Arriving to Nashville in 2018 for the MixTape exhibition opening speech was among my most powerful personal experiences. Being one of the musicians from the “original versions” of the MixTape project, I never even considered to be able to witness young people from the opposite part of the globe reinterpreting and re-enacting the sounds and words as we have made some 30 years ago. For such a rare and unexpected privilege I owe to the colleague and dear friend Vesna Pavlović, who is to be blamed for this emotional rollercoaster.

So we continued exploring this sudden and strong discovery of historical connections and (mis)understandings between generations, continents, technologies and, first of all, politics, trough the series of events in Belgrade. This will only continue; refreshingly, as in any proper jam session, there is no timeline or a concrete plan for that. This also lists the MixTape among the most spontaneous, most instinctive projects I was recently involved with.
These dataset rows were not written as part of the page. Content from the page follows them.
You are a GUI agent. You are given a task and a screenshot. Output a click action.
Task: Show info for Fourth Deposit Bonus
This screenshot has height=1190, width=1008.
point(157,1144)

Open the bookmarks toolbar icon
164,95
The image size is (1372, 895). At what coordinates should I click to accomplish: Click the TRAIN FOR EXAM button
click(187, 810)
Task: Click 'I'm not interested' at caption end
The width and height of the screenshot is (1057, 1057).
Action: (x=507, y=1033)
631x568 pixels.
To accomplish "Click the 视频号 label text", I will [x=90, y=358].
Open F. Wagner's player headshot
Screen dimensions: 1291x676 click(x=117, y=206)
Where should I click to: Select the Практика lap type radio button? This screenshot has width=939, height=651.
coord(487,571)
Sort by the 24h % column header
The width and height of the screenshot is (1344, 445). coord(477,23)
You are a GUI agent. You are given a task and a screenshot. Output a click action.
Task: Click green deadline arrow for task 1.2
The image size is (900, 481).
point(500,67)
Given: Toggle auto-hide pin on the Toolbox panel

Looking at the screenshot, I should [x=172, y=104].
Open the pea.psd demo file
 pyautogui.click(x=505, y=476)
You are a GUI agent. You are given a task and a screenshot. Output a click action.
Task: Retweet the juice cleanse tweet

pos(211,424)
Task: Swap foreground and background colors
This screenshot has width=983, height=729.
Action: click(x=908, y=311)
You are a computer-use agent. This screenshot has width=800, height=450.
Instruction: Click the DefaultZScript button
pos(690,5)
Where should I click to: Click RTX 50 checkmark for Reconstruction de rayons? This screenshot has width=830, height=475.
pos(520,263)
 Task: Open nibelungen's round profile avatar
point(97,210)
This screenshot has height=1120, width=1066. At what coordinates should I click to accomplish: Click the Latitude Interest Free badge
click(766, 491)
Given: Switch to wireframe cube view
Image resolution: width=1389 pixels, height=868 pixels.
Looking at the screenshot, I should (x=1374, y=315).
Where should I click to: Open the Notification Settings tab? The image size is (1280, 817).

About what I think what this project means, what it does, and where it came from, I spoke at the exhibition opening and wrote in the accompanying “B-Sides” essay; if you are curious please find it at mixtapeproject.net, which presents yet another attempt for the Mixtape to be presented as a specific experience, this time in the networked and digitized form – the website. Photography and music do bear a strong “craft” aspect of art. Behind experiences there are technologies. After the cassette tapes, ghetto blasters and walkmans, it is of no surprise that we turned our attention to digital networks, sound codecs and image compression.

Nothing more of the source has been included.